A release slowdown from major labels has likely been a contributory factor in a trend worth watching over in the UK: the market performance of debut albums released outside of Universal, Sony, and Warner’s walls. In the first six months of 2020, according to the UK’s Official Charts Company, the biggest debut album in the U.K. came from YouTube personality KSI, who released Dissimulation in May via Bertelsmann-owned BMG. The OCC confirms that Dissimulation was both the “most downloaded and streamed” debut in H1 2020.

The UK’s second biggest debut LP in the period also came from an independent source – Lauv’s How I’m Feeling, released via Kobalt’s AWAL in March. The good news for independents out of the UK doesn’t stop there, either: Indie label Perfect Havoc, which was only established five years ago, is currently spending its fourth week at the top of the Official UK Singles Chart via Joel Corry’s Head & Heart, which was dual released with Atlantic/Asylum Records. And Good Soldier, an indie label founded by former Warner UK head Christian Tattersfield, has this month claimed the Number One spot on the UK’s airplay chart via a cover of “Dancing in the Moonlight” by artist Jubel. Will the independents be able to keep this chart-topping performance up when the major-label machine roars back to full strength?

Talking of pandemic Number Ones, it’s also worth mentioning – as ever – Taylor Swift. Physical music sales in the United States fell to record lows in March and April, thanks to a combination of record stores being shuttered and the aforementioned deceleration in typical release frequencies. Yet with Folklore, Swift threw us a curveball: a direct-to-consumer campaign par excellence, in which no less than eight deluxe versions of her album were released on CD and vinyl, all exclusively available in Week One of release, via her own online store.

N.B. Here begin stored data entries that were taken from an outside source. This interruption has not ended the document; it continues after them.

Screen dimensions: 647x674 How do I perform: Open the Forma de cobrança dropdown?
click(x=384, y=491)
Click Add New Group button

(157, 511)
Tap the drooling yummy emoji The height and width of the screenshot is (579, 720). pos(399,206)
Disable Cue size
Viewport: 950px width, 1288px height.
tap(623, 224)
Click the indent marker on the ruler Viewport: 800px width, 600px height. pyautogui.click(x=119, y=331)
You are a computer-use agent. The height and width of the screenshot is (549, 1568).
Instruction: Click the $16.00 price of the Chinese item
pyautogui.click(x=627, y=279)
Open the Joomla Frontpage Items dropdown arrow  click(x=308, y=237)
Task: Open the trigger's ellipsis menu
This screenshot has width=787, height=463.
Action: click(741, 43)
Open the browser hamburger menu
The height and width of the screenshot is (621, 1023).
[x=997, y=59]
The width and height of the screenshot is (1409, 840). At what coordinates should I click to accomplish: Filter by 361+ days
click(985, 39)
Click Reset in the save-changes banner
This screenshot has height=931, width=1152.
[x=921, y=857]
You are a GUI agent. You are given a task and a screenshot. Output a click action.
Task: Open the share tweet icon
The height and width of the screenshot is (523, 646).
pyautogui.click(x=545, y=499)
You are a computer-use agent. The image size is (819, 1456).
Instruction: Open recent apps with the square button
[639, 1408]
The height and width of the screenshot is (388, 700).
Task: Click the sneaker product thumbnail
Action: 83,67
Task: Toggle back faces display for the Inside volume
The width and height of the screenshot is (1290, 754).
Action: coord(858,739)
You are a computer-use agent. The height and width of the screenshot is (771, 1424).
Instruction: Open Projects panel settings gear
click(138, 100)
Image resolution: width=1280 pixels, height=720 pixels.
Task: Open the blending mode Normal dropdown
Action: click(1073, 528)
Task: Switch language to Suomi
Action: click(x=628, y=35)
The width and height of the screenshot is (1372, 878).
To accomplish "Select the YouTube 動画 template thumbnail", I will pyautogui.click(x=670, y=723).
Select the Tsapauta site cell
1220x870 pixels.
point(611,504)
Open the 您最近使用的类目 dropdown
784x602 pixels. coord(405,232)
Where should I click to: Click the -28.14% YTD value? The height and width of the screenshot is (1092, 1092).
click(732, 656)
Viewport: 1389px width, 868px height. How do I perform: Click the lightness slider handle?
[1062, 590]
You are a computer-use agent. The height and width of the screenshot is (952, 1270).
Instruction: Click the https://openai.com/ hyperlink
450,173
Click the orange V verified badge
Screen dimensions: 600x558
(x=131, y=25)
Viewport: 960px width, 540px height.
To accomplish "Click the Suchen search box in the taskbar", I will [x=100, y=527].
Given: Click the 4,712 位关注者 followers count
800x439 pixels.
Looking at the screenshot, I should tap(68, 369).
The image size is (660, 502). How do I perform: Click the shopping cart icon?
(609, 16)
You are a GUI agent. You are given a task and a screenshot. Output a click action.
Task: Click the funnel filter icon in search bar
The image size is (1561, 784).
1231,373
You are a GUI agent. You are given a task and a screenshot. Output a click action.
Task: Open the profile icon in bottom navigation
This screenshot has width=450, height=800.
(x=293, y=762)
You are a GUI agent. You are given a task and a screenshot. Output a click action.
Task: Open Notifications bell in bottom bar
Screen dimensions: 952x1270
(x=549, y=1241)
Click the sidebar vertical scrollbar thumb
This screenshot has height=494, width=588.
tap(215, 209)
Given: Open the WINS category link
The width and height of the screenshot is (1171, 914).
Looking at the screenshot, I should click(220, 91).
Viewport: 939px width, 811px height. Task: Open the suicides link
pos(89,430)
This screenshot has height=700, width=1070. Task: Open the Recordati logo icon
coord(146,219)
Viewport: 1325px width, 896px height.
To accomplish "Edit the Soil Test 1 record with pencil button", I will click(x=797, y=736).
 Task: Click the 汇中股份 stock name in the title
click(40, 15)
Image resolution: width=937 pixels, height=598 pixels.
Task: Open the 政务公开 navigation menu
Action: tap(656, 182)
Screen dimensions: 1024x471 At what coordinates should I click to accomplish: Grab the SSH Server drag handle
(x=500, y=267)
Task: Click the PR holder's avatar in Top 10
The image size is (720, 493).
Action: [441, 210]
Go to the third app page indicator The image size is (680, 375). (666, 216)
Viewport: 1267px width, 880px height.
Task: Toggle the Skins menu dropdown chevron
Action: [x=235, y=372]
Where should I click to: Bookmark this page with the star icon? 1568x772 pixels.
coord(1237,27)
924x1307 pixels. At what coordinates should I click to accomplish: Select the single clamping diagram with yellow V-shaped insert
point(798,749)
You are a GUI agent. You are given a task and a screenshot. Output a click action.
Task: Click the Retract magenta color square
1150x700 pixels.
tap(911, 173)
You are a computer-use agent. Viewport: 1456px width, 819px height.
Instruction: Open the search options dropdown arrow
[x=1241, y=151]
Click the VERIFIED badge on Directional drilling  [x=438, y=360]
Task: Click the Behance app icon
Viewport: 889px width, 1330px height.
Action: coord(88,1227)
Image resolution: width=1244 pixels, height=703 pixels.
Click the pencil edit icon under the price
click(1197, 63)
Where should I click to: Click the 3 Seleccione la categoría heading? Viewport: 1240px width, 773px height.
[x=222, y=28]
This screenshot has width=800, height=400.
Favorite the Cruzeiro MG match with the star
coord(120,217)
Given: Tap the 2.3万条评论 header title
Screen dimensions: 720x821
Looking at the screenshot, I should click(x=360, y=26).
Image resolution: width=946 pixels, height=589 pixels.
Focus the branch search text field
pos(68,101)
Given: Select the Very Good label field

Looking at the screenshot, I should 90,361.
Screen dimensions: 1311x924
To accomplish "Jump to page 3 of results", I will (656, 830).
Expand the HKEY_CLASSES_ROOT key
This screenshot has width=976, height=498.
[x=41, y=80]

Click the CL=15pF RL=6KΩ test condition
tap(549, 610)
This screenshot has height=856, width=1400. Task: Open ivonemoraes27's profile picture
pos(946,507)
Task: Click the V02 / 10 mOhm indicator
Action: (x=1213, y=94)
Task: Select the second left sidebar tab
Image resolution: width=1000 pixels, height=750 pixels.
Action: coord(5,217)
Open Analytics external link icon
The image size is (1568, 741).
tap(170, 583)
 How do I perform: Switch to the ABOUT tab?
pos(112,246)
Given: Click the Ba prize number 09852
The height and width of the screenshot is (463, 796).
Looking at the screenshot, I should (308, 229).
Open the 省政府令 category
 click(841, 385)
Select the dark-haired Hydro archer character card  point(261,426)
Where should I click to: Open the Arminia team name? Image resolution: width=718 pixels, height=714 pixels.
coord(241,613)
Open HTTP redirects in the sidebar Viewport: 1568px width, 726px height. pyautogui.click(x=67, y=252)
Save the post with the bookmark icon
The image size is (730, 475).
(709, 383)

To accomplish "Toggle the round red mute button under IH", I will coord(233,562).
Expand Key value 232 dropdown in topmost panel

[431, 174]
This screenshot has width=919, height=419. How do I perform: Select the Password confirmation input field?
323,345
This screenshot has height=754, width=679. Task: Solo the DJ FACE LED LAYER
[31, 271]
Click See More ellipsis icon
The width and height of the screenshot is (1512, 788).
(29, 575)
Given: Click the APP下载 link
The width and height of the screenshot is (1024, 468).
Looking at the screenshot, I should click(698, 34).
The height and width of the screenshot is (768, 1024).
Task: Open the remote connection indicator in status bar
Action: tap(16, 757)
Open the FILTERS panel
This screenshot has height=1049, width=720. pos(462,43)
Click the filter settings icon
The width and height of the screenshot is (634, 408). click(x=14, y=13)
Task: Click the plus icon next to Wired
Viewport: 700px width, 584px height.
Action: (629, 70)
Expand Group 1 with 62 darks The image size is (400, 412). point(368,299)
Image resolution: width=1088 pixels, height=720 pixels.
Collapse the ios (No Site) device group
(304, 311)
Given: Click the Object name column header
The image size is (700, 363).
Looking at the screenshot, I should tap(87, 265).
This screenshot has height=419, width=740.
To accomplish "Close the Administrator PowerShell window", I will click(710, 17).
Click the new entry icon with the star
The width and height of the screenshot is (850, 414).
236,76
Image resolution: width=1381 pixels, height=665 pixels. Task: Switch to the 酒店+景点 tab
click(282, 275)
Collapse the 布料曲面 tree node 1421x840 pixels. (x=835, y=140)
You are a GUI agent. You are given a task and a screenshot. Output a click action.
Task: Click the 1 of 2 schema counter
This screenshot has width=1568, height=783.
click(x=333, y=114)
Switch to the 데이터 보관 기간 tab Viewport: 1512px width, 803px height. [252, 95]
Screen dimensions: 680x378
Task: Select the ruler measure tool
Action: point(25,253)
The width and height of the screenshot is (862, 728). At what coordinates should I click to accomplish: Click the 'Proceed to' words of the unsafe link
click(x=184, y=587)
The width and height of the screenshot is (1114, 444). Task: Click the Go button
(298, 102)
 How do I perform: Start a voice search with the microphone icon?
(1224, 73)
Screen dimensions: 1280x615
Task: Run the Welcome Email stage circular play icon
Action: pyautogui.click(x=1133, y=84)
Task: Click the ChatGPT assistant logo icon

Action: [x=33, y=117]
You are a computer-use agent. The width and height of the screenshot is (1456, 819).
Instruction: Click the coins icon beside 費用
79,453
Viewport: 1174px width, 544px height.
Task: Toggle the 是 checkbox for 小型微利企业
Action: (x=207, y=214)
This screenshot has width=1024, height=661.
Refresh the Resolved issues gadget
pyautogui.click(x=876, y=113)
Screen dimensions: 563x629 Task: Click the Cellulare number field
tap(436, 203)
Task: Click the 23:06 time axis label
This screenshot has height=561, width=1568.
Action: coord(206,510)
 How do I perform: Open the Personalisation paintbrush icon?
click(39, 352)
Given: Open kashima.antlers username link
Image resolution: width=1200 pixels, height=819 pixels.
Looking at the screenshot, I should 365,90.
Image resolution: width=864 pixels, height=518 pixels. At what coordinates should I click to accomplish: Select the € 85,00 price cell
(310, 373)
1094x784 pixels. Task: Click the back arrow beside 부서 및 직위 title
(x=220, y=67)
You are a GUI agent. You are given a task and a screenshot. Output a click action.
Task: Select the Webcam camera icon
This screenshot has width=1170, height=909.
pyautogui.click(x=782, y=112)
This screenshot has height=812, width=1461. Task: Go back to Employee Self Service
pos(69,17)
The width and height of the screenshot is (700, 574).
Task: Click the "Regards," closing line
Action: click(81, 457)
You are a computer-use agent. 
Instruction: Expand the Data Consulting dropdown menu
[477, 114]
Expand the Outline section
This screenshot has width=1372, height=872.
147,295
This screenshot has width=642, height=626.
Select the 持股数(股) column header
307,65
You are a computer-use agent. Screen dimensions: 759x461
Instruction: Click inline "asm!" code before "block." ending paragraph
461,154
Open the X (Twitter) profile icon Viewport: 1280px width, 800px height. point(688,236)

Scary data point: Physical music sales made up just six percent of Warner Music Group’s total global recorded music sales in calendar Q2. So it’s understandable why fears are still growing for the post-pandemic future of the CD. The success of Bandcamp Fridays – through which millions of dollars have been paid to artists via zero-commission mail-order CD, vinyl, and tape purchases – at least offers some hope for one future model whereby physical music can survive.

Swift offers another countervailing story to the doomsday forecasts. Thanks to her and her team’s innovative thinking, Folklore sold – as in, real sales, not streams – 627,000 units in the United States in Week One, according to Alpha Data, the company that powers the Rolling Stone charts. Her previous LP, Lover, released in 2019 via nationwide hoopla from Target and other blockbuster retailers, only sold a small amount more, at 715,000 copies.

One of these records, I humbly remind you, was released without any advance promotion during an unprecedented global health crisis that pretty much shut the world down. Expect music-industry imitations to swiftly/Swiftly follow suit.